-- Text --

Studio album by Daniela Romo
- Released: 2001
- Recorded: 2001
- Genre: Pop; electronic; dance;
- Label: Ariola; BMG;
- Producer: Daniela Romo Loris Ceroni

Daniela Romo chronology
| Me Vuelves Loca (1999) | Ave Fénix (2001) | Es la Nostalgia (2005) |

= Ave Fénix =

Ave Fénix (English The Phoenix) is the 11th studio album by Mexican pop singer Daniela Romo. It was released in the year of 2001. This was seen as an edgy and daring move by the public, making a significant departure from the usual material of career, with sounds very similar to artists like Kylie Minogue and Madonna, but it was a commercial failure due to the poor promotion by Daniela's team and her compromises with the telenovela El Manantial.

-- Objective 1 --
Write out the album text again, everything from "Daniela Romo chronology" down to "telenovela El Manantial.", and swap "telenovela" for "soap opera".

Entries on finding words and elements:

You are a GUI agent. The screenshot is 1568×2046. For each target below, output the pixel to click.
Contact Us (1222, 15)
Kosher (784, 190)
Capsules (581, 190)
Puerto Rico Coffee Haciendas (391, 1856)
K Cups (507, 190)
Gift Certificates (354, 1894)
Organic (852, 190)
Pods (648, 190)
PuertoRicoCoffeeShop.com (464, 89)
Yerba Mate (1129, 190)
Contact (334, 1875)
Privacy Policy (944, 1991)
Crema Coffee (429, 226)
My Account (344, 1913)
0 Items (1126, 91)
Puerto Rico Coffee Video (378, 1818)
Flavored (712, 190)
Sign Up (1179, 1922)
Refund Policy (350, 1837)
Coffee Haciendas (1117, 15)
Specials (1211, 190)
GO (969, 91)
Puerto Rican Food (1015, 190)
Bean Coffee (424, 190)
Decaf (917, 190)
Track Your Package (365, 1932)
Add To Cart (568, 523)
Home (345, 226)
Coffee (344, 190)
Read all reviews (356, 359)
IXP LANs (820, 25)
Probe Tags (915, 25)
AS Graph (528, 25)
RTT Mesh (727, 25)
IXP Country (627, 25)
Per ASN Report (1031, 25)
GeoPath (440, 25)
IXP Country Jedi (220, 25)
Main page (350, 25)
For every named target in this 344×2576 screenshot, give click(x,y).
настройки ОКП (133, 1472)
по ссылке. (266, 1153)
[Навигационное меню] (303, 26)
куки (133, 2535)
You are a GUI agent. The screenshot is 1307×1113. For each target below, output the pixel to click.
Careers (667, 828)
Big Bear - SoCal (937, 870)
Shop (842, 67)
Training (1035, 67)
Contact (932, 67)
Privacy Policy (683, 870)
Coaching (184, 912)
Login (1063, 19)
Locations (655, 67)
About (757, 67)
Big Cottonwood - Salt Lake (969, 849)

-- Objective 2 --
Copy the rows word for word, everything from the row that contains "AS Graph (528, 25)" down to the row that contains "куки (133, 2535)", including both of those rows.

-- Finished answer 1 --
Daniela Romo chronology
| Me Vuelves Loca (1999) | Ave Fénix (2001) | Es la Nostalgia (2005) |

= Ave Fénix =

Ave Fénix (English The Phoenix) is the 11th studio album by Mexican pop singer Daniela Romo. It was released in the year of 2001. This was seen as an edgy and daring move by the public, making a significant departure from the usual material of career, with sounds very similar to artists like Kylie Minogue and Madonna, but it was a commercial failure due to the poor promotion by Daniela's team and her compromises with the soap opera El Manantial.

-- Finished answer 2 --
AS Graph (528, 25)
RTT Mesh (727, 25)
IXP Country (627, 25)
Per ASN Report (1031, 25)
GeoPath (440, 25)
IXP Country Jedi (220, 25)
Main page (350, 25)
For every named target in this 344×2576 screenshot, give click(x,y).
настройки ОКП (133, 1472)
по ссылке. (266, 1153)
[Навигационное меню] (303, 26)
куки (133, 2535)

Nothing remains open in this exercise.